══ MATERIAL FOR THIS TASK
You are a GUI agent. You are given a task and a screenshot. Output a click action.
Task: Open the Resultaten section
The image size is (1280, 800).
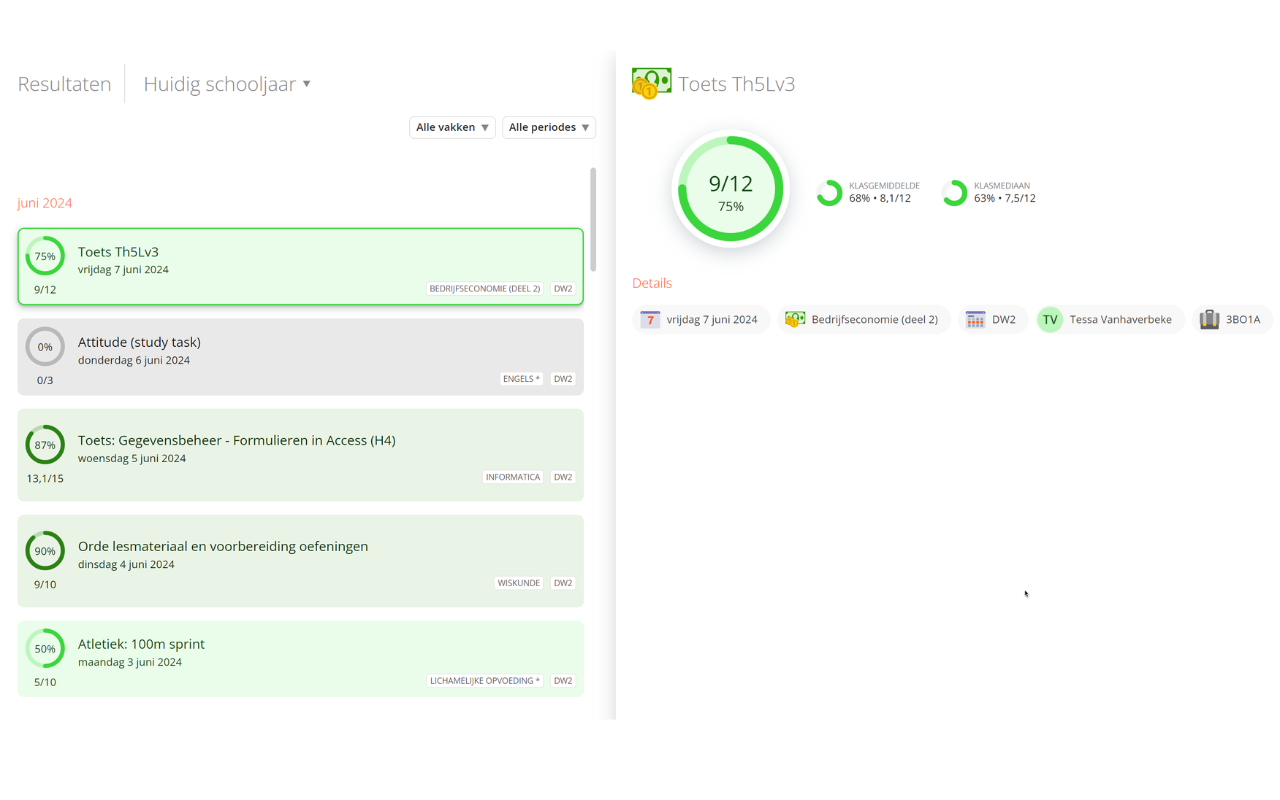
════
══ MATERIAL FOR THIS TASK
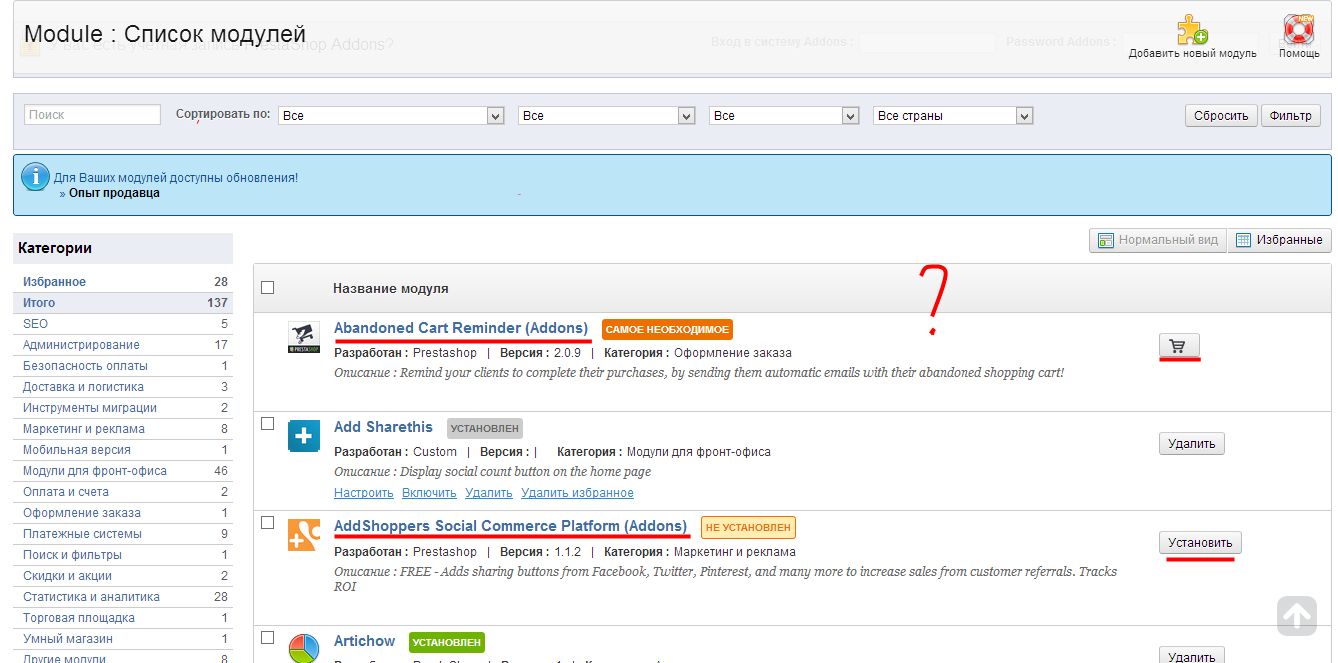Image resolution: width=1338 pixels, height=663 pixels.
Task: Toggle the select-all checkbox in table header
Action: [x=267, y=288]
════
▶ [YOUR INSTRUCTIONS]
Please copy verbatim the records starting at the line that contains "Image resolution: width=1338" and ending at the line that contains "Action: [x=267, y=288]", leaving the pictures out of your answer.

▶ [EXERCISE OUTPUT]
Image resolution: width=1338 pixels, height=663 pixels.
Task: Toggle the select-all checkbox in table header
Action: [x=267, y=288]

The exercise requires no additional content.